* **Пункт задания A**
В перечне, в строках от строки с «at (712, 340).» до строки с «frequency-square: 15 is» включительно, замените «Image resolution» на «Screenshot resolution», а все прочее оставьте без изменений. Приведите только эти строки.

* **Отрывок текста**
----------------
Прежде чем говорить о политическом и религиозном содержании художественных произведений Лессинга, нужно сказать, как он вообще относился к современному ему искусству, в каком виде старался он построить германское искусство и как он, наконец, относился к своей собственной художественной деятельности.
Лессинг считал необходимым, чтобы немецкая буржуазия, — он не говорил буржуазия, он говорил «немецкое образованное общество», — имела свою литературу. Он считал, что всякий народ, когда начинает жить, — а он сознавал, что германская нация жить начинает, приходит к какому–то возрождению, закипают в ней новые силы, — всякий такой народ выливает свою душу в литературе.
Литература есть кристаллизация того, что бродит в воображении, и вместе с тем она является опорным пунктом для кристаллизации самой общественности. Он придавал литературе общественно–воспитательное значение. Но существовавшая в то время учительная литература была крайне неудовлетворительна. Это была дидактическая официальная литература, которая преподносилась в виде проповедей, прописей, басен и разных других форм морали, большею частью поповского или полупоповского типа. Против такой литературы Лессинг выступил со всею силою. Он заявил, что дидактическая поэзия лишена способности воздействия. Художник, по его мнению, должен быть свободен и должен заняться подлинным искусством, то есть изображать страсти вообще, как они есть, отражать жизнь, возможно более сгущая ее, сводя к квинтэссенции. Ничем другим, по мнению Лессинга, художник не должен задаваться.
Но, конечно, Лессинг этим не хотел сказать, что искусство должно быть безыдейным. Он считал, что, поскольку художник станет так страстно, пристально и эффектно изображать жизнь, он как бы невольно внесет туда свои идеи, свои настроения, но они уже сделаются действительно художественными, они перестанут быть чисто интеллектуальными, чисто умственными, насильственно привнесенными величинами. Они сделаются такими силами, которые через посредство образа, ритма непосредственно вольют в сознание читателя то, чем живет душа художника. Так что, с одной стороны, Лессинг защищал самостоятельность искусства как великой функции общества от дидактики, от педагогического искусства, а с другой стороны, сам писал и сознательно писал такие вещи, которые были пронизаны идейностью, заботясь, однако, о том, чтобы это была не проповедь в беллетристической форме, а широкое искусство, вовлекающее в свой мир и определенные идейные представления и тенденции.
----------------
* **Предоставленный перечень**

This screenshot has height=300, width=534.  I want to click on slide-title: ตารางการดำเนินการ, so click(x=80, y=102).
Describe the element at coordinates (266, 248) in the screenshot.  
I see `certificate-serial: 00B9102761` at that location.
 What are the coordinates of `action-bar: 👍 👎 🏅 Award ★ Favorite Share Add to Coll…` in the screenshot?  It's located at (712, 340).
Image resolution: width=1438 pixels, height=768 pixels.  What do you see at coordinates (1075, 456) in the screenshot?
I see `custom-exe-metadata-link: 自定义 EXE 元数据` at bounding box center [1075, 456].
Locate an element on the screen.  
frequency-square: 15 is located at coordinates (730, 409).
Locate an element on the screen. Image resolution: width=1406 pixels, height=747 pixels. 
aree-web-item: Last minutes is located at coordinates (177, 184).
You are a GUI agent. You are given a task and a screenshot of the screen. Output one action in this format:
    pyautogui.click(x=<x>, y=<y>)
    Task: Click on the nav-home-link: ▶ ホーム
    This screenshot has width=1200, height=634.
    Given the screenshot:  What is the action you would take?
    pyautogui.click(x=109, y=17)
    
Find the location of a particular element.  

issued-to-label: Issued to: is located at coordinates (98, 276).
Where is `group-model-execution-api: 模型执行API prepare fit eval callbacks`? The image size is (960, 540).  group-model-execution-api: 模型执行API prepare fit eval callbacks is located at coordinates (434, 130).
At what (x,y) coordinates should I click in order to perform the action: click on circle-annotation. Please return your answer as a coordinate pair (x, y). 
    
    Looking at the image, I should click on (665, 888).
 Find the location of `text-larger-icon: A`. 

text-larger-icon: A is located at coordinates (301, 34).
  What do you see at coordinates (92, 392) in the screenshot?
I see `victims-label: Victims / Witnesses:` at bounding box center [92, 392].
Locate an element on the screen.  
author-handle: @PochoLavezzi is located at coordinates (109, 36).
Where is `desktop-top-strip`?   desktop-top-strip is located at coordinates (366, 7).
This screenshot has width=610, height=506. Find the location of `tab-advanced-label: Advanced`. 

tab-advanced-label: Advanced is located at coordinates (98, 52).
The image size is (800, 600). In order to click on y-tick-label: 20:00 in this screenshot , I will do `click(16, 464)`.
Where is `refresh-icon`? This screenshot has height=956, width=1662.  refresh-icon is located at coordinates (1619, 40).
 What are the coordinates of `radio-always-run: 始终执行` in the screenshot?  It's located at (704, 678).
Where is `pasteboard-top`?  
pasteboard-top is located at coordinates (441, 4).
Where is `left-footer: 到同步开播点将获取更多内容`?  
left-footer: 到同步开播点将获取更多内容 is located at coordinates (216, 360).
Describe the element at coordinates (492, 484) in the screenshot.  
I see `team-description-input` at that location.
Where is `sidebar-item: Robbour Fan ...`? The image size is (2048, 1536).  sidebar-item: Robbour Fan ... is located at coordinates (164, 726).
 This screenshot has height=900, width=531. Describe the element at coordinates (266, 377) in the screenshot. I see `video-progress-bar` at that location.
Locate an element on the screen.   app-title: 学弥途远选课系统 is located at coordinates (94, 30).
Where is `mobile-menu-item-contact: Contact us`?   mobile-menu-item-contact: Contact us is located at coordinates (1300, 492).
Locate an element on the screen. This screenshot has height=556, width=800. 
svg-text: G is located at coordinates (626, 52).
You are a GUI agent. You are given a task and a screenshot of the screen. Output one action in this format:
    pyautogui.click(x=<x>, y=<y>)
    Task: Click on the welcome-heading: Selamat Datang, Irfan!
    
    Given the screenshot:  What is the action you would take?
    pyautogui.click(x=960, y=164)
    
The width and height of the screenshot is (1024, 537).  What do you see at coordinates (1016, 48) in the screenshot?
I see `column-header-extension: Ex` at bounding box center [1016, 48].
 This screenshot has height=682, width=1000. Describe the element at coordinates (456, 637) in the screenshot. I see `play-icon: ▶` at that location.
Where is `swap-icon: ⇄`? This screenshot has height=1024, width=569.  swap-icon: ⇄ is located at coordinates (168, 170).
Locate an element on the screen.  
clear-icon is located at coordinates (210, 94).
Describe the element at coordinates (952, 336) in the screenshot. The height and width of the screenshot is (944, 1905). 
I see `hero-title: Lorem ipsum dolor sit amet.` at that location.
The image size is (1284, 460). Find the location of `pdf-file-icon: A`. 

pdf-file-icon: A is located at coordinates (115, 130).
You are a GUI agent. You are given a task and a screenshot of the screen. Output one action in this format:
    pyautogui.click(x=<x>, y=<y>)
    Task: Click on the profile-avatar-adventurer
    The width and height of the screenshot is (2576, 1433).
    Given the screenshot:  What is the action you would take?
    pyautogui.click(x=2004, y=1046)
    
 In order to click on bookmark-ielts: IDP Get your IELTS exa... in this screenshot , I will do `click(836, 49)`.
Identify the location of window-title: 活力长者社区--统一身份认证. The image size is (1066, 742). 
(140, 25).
----------------
* **Пункт задания B**
Соответствуют ли отрывку о Лессинге следующие утверждения? Для каждого ответьте «да» или «нет» и приведите точную цитату из текста, на которой основан ответ.
(i) Лессинг придавал литературе общественно-воспитательное значение.
(ii) Лессинг считал дидактическую поэзию способной к воздействию.
(iii) Лессинг полагал, что искусство должно быть безыдейным.

* **Результат выполнения A**
 What are the coordinates of `action-bar: 👍 👎 🏅 Award ★ Favorite Share Add to Coll…` in the screenshot?  It's located at (712, 340).
Screenshot resolution: width=1438 pixels, height=768 pixels.  What do you see at coordinates (1075, 456) in the screenshot?
I see `custom-exe-metadata-link: 自定义 EXE 元数据` at bounding box center [1075, 456].
Locate an element on the screen.  
frequency-square: 15 is located at coordinates (730, 409).

* **Результат выполнения B**
(i) Да: «Он придавал литературе общественно–воспитательное значение».
(ii) Нет: «Он заявил, что дидактическая поэзия лишена способности воздействия».
(iii) Нет: «Но, конечно, Лессинг этим не хотел сказать, что искусство должно быть безыдейным».